Tus amigos que a pesar de todo curran allí van perdiendo brillo de tanto pisar Gran Vía. Siempre los encontrarás mejor comiendo raxo en Santiago. Y las vacías modernidades todavía lo están más en Antón Martín. En cuanto se acabe de cerrar la brecha digital, la Xunta debería empezar a hacer campaña para reabrirla en los smartphones gallegos: bórrate Facebook, elimínate Instagram, ponte las botas y vete al monte. La resistencia al 3.0 se inicia en el Padornelo.
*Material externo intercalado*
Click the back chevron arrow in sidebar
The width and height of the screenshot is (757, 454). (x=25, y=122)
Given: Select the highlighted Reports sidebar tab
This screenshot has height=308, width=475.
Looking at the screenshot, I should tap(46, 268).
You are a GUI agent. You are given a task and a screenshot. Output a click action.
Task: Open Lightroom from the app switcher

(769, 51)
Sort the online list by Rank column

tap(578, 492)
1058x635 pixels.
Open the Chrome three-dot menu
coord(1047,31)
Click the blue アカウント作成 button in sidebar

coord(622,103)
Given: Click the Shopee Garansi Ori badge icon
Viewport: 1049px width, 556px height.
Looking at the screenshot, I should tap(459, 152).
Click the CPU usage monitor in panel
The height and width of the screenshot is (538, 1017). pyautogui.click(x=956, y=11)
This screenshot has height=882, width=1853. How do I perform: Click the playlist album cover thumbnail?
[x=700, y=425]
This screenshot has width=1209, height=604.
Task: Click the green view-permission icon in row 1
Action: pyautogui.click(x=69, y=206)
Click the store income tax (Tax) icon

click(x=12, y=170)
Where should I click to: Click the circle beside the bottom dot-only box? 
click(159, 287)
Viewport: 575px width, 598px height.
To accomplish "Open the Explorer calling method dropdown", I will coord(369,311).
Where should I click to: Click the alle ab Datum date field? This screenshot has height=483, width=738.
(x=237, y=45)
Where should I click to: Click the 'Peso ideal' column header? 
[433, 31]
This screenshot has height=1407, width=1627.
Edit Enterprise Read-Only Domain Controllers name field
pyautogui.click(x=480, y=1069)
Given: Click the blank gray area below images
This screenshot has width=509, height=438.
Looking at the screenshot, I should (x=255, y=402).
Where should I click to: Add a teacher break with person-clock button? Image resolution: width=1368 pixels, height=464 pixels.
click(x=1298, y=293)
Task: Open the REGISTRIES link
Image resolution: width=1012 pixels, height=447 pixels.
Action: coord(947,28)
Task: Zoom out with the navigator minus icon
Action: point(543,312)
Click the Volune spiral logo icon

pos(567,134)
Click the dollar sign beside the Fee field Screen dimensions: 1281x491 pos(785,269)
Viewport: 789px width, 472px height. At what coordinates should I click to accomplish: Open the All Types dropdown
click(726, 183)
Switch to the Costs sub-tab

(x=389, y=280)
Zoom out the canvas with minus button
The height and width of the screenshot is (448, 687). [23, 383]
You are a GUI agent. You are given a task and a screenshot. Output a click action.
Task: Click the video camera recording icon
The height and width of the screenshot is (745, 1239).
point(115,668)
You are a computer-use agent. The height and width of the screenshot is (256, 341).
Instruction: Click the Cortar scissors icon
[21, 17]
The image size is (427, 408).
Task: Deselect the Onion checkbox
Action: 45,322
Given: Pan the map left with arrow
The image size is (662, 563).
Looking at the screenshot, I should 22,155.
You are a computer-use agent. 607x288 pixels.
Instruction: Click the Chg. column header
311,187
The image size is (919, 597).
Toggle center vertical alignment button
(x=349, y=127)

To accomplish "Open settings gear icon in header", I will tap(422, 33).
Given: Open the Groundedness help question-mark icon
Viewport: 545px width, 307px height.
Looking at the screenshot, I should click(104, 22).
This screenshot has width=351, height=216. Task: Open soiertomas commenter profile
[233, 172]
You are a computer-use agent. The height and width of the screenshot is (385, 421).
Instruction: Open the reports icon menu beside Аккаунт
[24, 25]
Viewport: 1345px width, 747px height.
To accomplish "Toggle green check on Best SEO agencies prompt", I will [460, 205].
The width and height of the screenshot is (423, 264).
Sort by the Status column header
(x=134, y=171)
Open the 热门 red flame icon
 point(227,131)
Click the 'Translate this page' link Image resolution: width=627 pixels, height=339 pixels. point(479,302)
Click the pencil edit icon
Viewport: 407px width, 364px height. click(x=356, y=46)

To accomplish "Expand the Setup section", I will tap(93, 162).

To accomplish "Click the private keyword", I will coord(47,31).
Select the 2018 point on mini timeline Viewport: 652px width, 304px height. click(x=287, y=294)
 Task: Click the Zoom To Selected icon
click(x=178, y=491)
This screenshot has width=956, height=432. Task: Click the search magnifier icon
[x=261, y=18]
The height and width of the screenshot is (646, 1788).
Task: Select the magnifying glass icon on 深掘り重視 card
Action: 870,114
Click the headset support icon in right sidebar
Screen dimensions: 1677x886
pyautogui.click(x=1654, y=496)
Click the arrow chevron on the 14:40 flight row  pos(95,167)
Reconozcamos, eso sí, que un fin de semana largo en Madrid da para mucho. Le pasa lo mismo a la actualidad. Bastan tres días para que buenos periodistas aprovechen la muerte de Gistau –como antes la de Cuerda- para perfeccionar esa habilidad de recordar a un fallecido ilustre dándose un masaje a ellos mismos –qué anécdotas tengo con él, qué risas, qué regalos, qué cenas, qué copas- y para que Trump homenajee a Larry David pensando estar ante otro Trump mientras la derecha conservadora española se crea Trump pero homenajee a Larry David, clamando contra la adquisición de otro derecho social que luego, cuando vuelva a gobernar, no suprimirá. También es tiempo suficiente para convocar dos elecciones autonómicas y que Jácome avance su próximo voto, en un gesto que puede servir de finísimo homenaje al título de la finísima película ganadora de los Óscar o para que el alcalde ourensano continúe recorriendo el camino inverso al de Santiago Abascal: de competidor del PP  pasó a socio y ahora ya es fiel votante. Lo próximo será ponerse una foto de Aznar en el perfil del Whatsapp y terminará afiliándose a las Nuevas Generaciones.